• Consigne
Extrayez en entier le texte ci-dessous sur l'affaire British Aggregates Association contre la Commission et reproduisez-le mot pour mot, sans aucune modification.

• Texte fourni
British Aggregates Association

contre

Commission des Communautés européennes

«Pourvoi — Aide d'État — Taxe environnementale sur les granulats au Royaume-Uni»

Conclusions de l'avocat général M. P. Mengozzi, présentées le 17 juillet 2008   I - 10521

Arrêt de la Cour (troisième chambre) du 22 décembre 2008   I - 10555

Sommaire de l'arrêt

  1. Recours en annulation – Personnes physiques ou morales – Actes les concernant directement et individuellement

    (Art. 88, § 2 et 3, CE et 230, al. 4, CE)

  2. Recours en annulation – Personnes physiques ou morales – Actes les concernant directement et individuellement

    (Art. 88, CE et 230, al. 4, CE)

  3. Aides accordées par les États – Notion – Caractère sélectif de la mesure – Écotaxe grevant la commercialisation des granulats

    (Art. 87, § 1, CE)

  4. Aides accordées par les États – Notion – Caractère juridique – Interprétation sur la base d'éléments objectifs – Contrôle juridictionnel

    (Art. 87, § 1, CE)

• Données fournies

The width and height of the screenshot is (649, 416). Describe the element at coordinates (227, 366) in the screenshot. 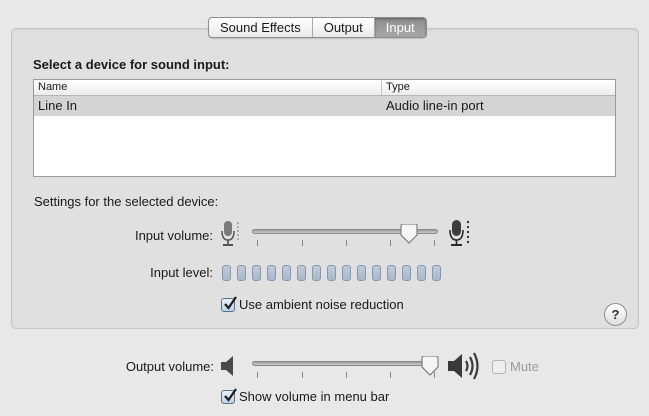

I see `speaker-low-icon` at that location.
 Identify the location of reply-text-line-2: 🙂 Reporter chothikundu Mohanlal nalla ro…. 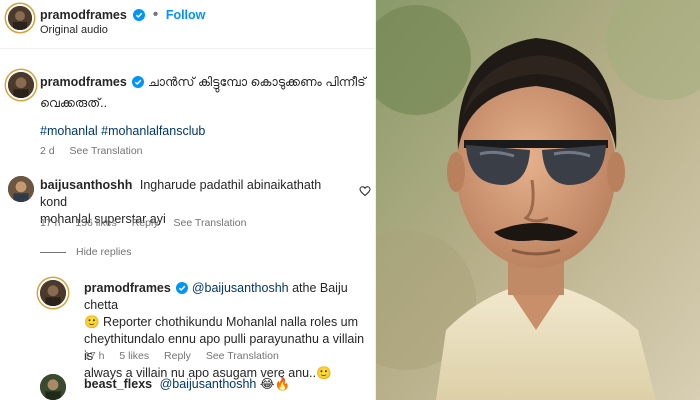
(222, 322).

• Réponse attendue
British Aggregates Association

contre

Commission des Communautés européennes

«Pourvoi — Aide d'État — Taxe environnementale sur les granulats au Royaume-Uni»

Conclusions de l'avocat général M. P. Mengozzi, présentées le 17 juillet 2008   I - 10521

Arrêt de la Cour (troisième chambre) du 22 décembre 2008   I - 10555

Sommaire de l'arrêt

  1. Recours en annulation – Personnes physiques ou morales – Actes les concernant directement et individuellement

    (Art. 88, § 2 et 3, CE et 230, al. 4, CE)

  2. Recours en annulation – Personnes physiques ou morales – Actes les concernant directement et individuellement

    (Art. 88, CE et 230, al. 4, CE)

  3. Aides accordées par les États – Notion – Caractère sélectif de la mesure – Écotaxe grevant la commercialisation des granulats

    (Art. 87, § 1, CE)

  4. Aides accordées par les États – Notion – Caractère juridique – Interprétation sur la base d'éléments objectifs – Contrôle juridictionnel

    (Art. 87, § 1, CE)